Desde
el punto de vista sistémico, la educación es un subsistema dentro de la
sociedad. Un subsistema que tiene la responsabilidad de preparar a la siguiente
generación para conducir el rumbo de nuestra sociedad. En este sentido, sociedad
y educación, están íntimamente relacionados y sus destinos inextricablemente
unidos.
Uno
de los principios del análisis sistémico es que la “salud” del sistema mayor
afecta a la “salud” de sus subsistemas y viceversa. Una sociedad sana requiere
una educación sana y viceversa.
No
es extraño entonces que ambas, sociedad y educación, estén en crisis. Las
manifestaciones estudiantiles, son síntomas de una sociedad enferma. Protestan
porque ellos son capaces de ver el problema. Quisimos preparar a los jóvenes
para un futuro promisorio y estamos fracasando miserablemente. Por una parte,
el futuro no parece auspicioso: no hemos tomado en cuenta las consecuencias de
nuestras acciones y las generaciones futuras deberán pagar el precio. Por la
otra, no los estamos preparando para vivir en el futuro: nuestro sistema
educacional ha pretendido dotar a la siguiente generación de competencias y
conocimientos para una vida exitosa pero las necesidades del futuro están
ausentes en el modelo educativo actual.
Es
un sistema educacional, desconectado del futuro, diseñado bajo los paradigmas
dominantes de la era industrial. Y por lo tanto, entrega a nuestros jóvenes una
educación miope y autocopiativa, que transmite conocimientos obsoletos; y que a
la luz de los cambios que está experimentando el mundo, es tan rígida que
restringe su propia evolución.
Estamos
usando un modelo fosilizado y fragmentado, rígido y obsoleto, que no asume su
responsabilidad por el futuro de nuestra especie ni el de nuestro ecosistema.
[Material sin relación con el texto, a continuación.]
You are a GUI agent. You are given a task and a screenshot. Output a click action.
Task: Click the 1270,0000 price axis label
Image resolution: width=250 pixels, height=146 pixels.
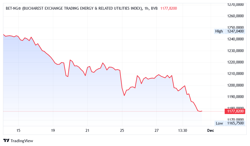[x=235, y=5]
Es una “verdad demasiado incómoda” que el sistema educacional no se considera
responsable de los problemas que enfrentará la sociedad ni de preparar a
nuestros herederos para superarlos. ¿Quien puede reclamar con más derecho que
nuestra juventud?
La
educación tiene puestos los viejos anteojos:
Las
pruebas estandarizadas por ejemplo, suponen que cada problema tiene una
solución correcta. Y que todos los estudiantes son iguales. Las disciplinas
están desconectadas y el currículo supone que una buena preparación para el
futuro se logra con la sumatoria de aprendizajes confinados en compartimentos
disciplinarios. Peor aun, la educación está aislada del mundo real. Las
competencias académicas no sirven en el mundo real. Hay un abismo entre teoría
y práctica. La ilusión de objetividad y la excesiva racionalidad permean todo
el sistema. La obtención del título finaliza el proceso. La verdadera
capacitación es una rareza y la actualización no es habilitante. La
acreditación analiza procesos, examinados por pares que usan los mismos
antiguos anteojos. ¿Cómo podría alimentarse de innovación con este sistema?
Los
profesores, en su fuero interno, lo saben. Pero ellos, profesionales en su
mayoría dedicados a la educación por vocación, están demasiado desilusionados
para enfrentarse al sistema. Fueron preparados para dominar su disciplina
(compartimentalizados), miran con frustración desde su aula (caja), como el
mundo estable que conocían se derrumba y una nube de incertidumbre
(obsolescencia) y de cambio acelerado (tecnología) invade el ambiente del
entorno académico. Tienen miedo y con razón. Si se rebelan, se quedan sin
trabajo. Si se conforman, estarán traicionando su sueño de mejorar el mundo a
través de la juventud. Son, a todas luces, las principales víctimas del
sistema.
En
la era de la globalización, una educación usando anteojos viejos no es
sustentable.
La
educación se puede convertir en la “manzana podrida” que contamine la sociedad o
en la “vacuna” que asegure la salud de la humanidad. De nosotros depende. Necesitamos
actuar con la mayor urgencia. Por el momento, nuestras escuelas están
amenazando nuestro progreso como especie. El experimento humano está estancado.